Mom and I actually didn't have all that much in common; I grew up much closer to my father than I was to her, but after Daddy died, it was just the two of us, and we had lots of good times together. Even after we left Southern California, we'd go to Disneyland at least once a year. It was her favorite place in the world. Even in the last stages of her dementia, when she didn't even know who I was half the time and when she was in no shape to go, she'd still ask on a regular basis when we could go to Disneyland again. We also went on epic trips to Las Vegas, where she would always win at the slots, and I got to where I wouldn't even play them because I'd always lose.
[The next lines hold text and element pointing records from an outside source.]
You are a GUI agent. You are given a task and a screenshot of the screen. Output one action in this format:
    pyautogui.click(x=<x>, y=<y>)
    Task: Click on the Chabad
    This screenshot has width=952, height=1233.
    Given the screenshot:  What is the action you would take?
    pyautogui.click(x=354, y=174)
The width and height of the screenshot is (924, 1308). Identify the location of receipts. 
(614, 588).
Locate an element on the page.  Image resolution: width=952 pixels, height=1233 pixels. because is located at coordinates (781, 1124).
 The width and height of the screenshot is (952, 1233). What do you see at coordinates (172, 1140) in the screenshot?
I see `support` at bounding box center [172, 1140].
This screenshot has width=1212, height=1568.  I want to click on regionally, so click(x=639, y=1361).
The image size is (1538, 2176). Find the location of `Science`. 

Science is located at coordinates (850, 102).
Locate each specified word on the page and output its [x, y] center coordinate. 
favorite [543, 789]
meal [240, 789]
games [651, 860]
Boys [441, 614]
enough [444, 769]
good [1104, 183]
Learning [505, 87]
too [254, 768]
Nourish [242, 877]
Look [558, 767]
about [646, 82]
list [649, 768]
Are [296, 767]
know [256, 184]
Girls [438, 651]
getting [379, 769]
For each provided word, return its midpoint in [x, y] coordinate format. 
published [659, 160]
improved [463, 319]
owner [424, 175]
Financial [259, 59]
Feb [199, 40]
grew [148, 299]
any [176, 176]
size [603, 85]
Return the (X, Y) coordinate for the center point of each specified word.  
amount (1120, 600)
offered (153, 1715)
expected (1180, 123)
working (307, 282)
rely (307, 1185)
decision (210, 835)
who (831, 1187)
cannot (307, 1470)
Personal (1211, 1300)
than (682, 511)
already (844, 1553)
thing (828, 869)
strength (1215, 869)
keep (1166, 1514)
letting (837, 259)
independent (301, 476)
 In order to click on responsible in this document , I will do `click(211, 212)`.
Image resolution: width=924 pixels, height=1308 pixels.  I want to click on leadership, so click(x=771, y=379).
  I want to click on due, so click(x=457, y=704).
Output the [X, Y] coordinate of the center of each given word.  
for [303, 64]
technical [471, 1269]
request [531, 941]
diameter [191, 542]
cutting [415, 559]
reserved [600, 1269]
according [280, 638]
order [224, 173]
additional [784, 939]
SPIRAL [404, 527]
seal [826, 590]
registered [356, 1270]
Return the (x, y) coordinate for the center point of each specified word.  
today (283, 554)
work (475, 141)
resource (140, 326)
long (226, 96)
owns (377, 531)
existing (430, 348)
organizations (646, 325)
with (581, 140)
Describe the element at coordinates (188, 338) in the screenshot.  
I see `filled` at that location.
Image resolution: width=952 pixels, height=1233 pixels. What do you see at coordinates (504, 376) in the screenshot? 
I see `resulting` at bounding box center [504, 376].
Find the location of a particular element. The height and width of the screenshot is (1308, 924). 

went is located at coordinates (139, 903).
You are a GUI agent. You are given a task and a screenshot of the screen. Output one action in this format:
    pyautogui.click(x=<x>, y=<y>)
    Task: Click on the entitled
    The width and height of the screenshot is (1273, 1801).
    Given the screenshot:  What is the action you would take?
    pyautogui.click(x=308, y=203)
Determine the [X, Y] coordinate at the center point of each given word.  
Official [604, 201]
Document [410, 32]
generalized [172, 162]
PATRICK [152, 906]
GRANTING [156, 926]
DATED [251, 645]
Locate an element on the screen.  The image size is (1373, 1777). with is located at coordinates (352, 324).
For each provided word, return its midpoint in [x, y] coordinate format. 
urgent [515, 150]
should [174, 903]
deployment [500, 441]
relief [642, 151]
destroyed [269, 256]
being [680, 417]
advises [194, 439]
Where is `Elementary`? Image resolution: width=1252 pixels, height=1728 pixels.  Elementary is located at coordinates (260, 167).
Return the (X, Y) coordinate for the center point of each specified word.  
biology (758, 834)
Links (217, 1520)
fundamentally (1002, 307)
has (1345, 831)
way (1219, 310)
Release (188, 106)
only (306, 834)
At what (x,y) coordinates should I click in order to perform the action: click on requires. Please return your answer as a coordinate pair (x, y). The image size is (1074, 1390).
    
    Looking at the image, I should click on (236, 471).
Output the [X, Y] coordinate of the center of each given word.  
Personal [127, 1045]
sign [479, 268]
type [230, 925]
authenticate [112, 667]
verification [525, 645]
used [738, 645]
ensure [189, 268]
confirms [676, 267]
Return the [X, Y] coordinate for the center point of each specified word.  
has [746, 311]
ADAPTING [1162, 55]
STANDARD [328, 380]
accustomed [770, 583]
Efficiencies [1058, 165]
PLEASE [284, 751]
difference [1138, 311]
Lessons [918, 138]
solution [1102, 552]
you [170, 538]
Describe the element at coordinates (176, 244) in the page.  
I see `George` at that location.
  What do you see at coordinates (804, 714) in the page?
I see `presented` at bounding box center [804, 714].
And, sometimes, we would take impromptu road trips just for the hell of it. The best one was the time I got up one morning, during a time when I wasn't going to school and happened not to have a job at the time, and I felt like doing something. So, I asked Mom if she felt like taking a little trip. She asked where to? I said, "I don't know. We could just see where we end up." This was about 10 a.m. The problem facing us was that we needed new brakes on the car. I called the mechanic we always went to and explained the situation, and he said he had time to do it if we could get the car to him right away. And so we did, and by around 2:30 that afternoon we had new brakes on the car, had packed, and were on the road. We spent that night in Sacramento, drove as far as Crescent City the next day, stayed the night there, and turned around and headed home the next day, spending a night somewhere north of San Francisco before making it back home. It was a great trip. Other times, we'd just head out to the coast for the day.

I miss Mom a lot, and even after her being gone for five years, will still catch myself seeing or hearing or reading something and thinking, "I can't wait to tell Mom about that." And I miss her most of all on her birthday, when it was always so much fun to make sure she got a birthday that was separate from all the Christmas stuff going on.

So, Happy Birthday, Mom. Love you. Miss you. I'm still your Alien Child, after all these years. You'd think I was nuts for dressing up in medieval garb and going camping and pretending like it's the Middle Ages, and for sitting and watching Doctor Who marathons. But I'll bet you'd have gotten into the spirit of both, just like how Daddy and I used to have to sneak off into my room to watch Star Trek when it was first on, but how, later on, when the movies started coming out, you were the one who always talked me into going to see them in the theater rather than waiting until they came out on video.